> **WHAT YOU SHOULD DO**:
Repeat the records word for word, excluding any picture.

> **EXTRACTED MATERIAL**:
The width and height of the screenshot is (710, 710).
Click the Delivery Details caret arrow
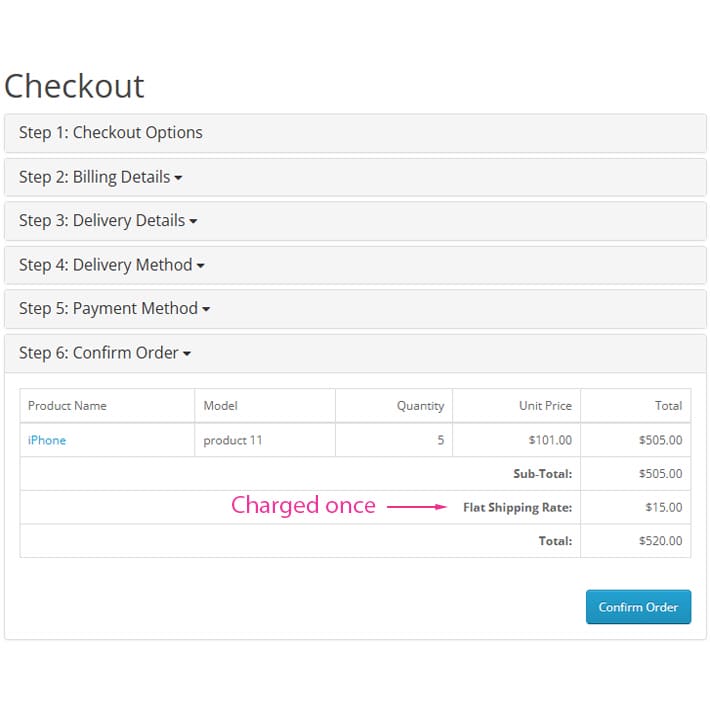[x=193, y=221]
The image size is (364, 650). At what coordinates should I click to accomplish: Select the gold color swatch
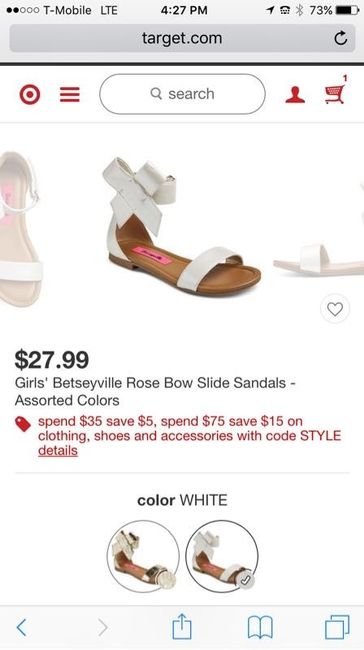click(143, 556)
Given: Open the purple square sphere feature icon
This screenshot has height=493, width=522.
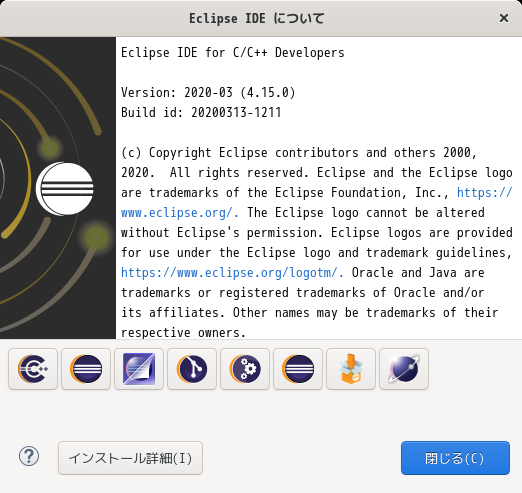Looking at the screenshot, I should coord(139,369).
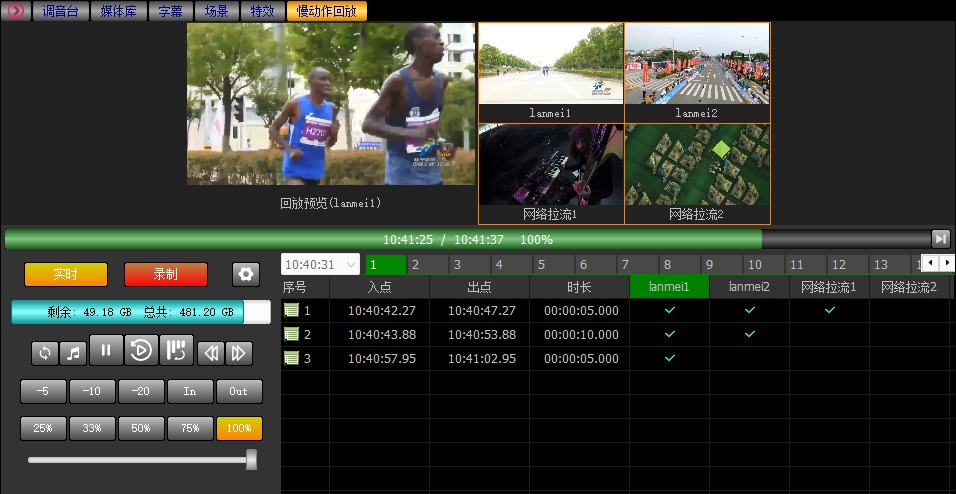Toggle the audio music note icon
The height and width of the screenshot is (494, 956).
pos(72,352)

> **RESPONSE AREA**:
The width and height of the screenshot is (710, 710).
Click the Delivery Details caret arrow
[x=193, y=221]
The image size is (364, 650). At what coordinates should I click to accomplish: Select the gold color swatch
click(143, 556)
Given: Open the purple square sphere feature icon
This screenshot has height=493, width=522.
Looking at the screenshot, I should coord(139,369).
Toggle the audio music note icon
The height and width of the screenshot is (494, 956).
pos(72,352)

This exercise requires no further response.